While I was writing the "Look Before You Leap" blog, I paused occasionally to ponder upon Bessler's dilemma, i.e., how to get paid for his secret without giving it away.
I remember professor Hal Puthoff suggesting to me once, that he had a number of interested parties who would like to have a chance of investing in the wheel, should someone finally succeed. This was several years ago now, but at that time, it got me thinking about what I would do in that situation. Advice I received was that the buyer could not be allowed to examine the wheel to verify my claims for it, because no one could be certain that he would not just walk away and replicate it, leaving me with nothing but egg on my face and empty pockets!

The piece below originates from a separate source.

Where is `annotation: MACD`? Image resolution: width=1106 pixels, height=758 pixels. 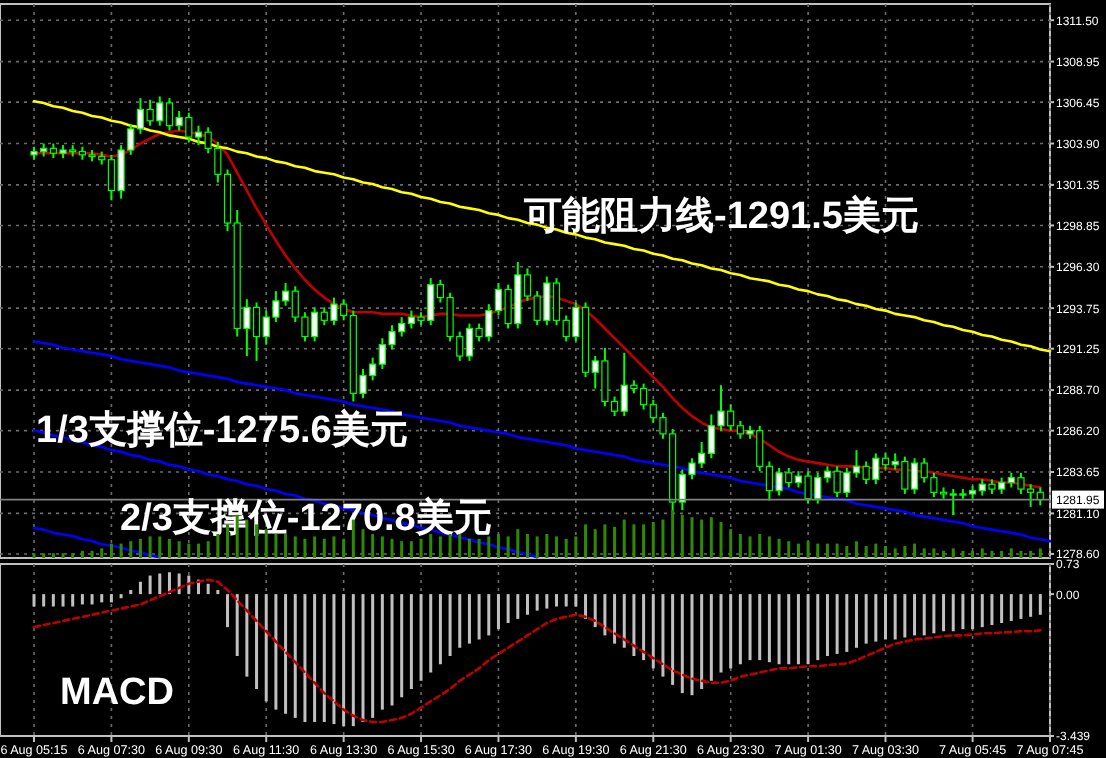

This advice was not intended to cast any doubts on Hal's integrity and I completely trusted him then, as now, but I could see what they meant - how could someone be found who had sufficient knowledge to know if I was trying to fool him and at the same time, how could I know if he was planning to steal the design for himself or to sell on?.
It was suggested that any money agreed for the sale should be held in escrow by a disinterested third party pending verification of the claims and only once they had been substantiated, only then would the money be released. Coincidentally this is exactly what Daniel Schumacher proposed to Bessler on behalf of the Russian Czar, Peter the Great, who was intending to buy the wheel. Bessler rejected the suggestion outright because the same problem applied then, the verifier might be no safer than the buyer. He said there was only one way forward; the buyer must put a bag containing all the cash agreed, on the table next to the wheel; and the two parties could then go their separate ways, Bessler with his payment and the other with the wheel.
That sounds highly mercenary and harsh and yet what other way was there open to him, given the lack of a patent process. He was not prepared to let anyone see the inside of the wheel unless the cash was literally on the table. Since he trusted no one and no one trusted him - impasse!
Of course this need not happen today, any more than it need not have happened in Bessler's day. All he had to do was give it away, but for what? Kudos? Kudos was not sufficient for his needs nor for his ambitions.
Today one could give the secret away and perhaps it might provide sufficient finances for future needs, and that is probably the best way, but poor old Bessler was in an impossible situation and that is why he sought out Princes and other rulers who had the wealth and power to satisfy his demands, if only he could find one he could actually trust. Karl the Landgrave of Hesse could have been that man but he had his own requirements and Bessler's wheel did not satisfy them.